Voilà ce que m’a inspiré ce film, penser qu’il s’agit là d’un item anthropocentré, où un homme vaut bien quelque milliers de cormorans…

Ajoutons également l’ambiguïté qu’il véhicule sur le pouvoir de l’argent, chose finalement assez trouble aux Etats-Unis. Bien que valorisant la réussite financière bien plus que nous (1), le peuple américain se retrouve en difficulté lorsque l’argent contrebat ses valeurs morales. Nous avons déjà vu cela dans maints films, je citerai par exemple « Promised land » (Gus Van Sant, 2012) à propos du gaz de schiste, ou, encore plus emblématique « Erin Brockovich » (Steven Soderbergh, 2000). Et cette tendance est ancienne et traverse toutes les époques du cinéma américain, nous pourrions citer, peut-être comme précurseur, Franck Capra, qui dans « La vie est belle » (1947) dénonce le pouvoir financier incarné par le magnat Henry Potter qui menace la vie d’une communauté entière. Ici, la catastrophe est clairement imputée à British Petroleum (BP) et à ses représentants (parmi lesquels nous avons le plaisir de revoir John Malkovich, trop rare) qui annulent des tests de résistance essentiels pour économiser de l’argent. Peu importe d’ailleurs la véracité de ce point, l’important est la manière dont cela nous est restitué.

Bref, en partant d’un film a priori lisse, nous parvenons à l’inscrire dans plusieurs mouvements de fond du cinéma et de la société américains et cela prend alors tout son sens.

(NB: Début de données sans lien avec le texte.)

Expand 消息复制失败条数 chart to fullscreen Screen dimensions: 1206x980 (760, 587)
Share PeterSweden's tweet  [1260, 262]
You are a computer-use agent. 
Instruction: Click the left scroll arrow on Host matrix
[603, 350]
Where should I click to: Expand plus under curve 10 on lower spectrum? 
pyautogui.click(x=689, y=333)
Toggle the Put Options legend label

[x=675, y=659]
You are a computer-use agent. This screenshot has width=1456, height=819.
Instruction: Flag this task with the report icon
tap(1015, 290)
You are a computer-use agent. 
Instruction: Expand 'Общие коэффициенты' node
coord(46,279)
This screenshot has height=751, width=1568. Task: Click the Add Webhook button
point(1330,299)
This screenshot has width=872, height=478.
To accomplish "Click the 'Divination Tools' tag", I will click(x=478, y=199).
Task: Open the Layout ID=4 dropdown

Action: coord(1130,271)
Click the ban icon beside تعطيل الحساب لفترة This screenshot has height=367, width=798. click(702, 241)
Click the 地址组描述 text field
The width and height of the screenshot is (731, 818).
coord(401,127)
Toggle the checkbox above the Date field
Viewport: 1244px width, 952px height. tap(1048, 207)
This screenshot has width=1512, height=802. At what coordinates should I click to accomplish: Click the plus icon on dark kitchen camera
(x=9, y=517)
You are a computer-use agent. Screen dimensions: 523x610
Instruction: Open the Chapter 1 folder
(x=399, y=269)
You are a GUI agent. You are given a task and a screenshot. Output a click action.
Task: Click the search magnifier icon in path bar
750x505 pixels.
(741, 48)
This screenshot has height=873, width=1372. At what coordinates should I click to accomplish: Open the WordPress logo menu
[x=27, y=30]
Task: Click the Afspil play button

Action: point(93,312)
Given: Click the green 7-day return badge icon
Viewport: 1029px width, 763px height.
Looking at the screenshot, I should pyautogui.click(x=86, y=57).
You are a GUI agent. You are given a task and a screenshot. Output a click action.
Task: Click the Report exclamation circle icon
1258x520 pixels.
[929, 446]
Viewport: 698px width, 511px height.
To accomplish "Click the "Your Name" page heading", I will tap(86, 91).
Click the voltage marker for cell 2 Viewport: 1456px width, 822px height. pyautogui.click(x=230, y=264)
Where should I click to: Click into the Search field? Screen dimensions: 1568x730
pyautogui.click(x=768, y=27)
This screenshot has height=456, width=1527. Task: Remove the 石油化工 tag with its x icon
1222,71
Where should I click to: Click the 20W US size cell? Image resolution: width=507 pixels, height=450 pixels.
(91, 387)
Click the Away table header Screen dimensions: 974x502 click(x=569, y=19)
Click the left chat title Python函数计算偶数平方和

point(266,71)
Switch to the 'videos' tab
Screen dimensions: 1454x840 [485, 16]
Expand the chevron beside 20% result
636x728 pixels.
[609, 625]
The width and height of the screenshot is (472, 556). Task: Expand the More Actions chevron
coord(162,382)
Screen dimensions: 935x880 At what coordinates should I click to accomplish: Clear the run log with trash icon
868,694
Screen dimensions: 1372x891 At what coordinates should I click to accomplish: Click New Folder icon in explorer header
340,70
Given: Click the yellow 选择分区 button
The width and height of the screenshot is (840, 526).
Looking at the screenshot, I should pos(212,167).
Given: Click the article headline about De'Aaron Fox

A voir à la lueur de ce que j’ai développé ci-dessus.

FB

(1) Je vous invite à lire un ouvrage fondamental, pour moi tout du moins, d’un des fondateurs allemand de la sociologie, Max Weber (1864-1920), qui dans son ouvrage « L’éthique protestante et l’esprit du capitalisme » (1904-1905) essaye de démêler les racines de la différence entre les appréhension catholique et protestante de l’argent. Lecture complexe mais absolument passionnante.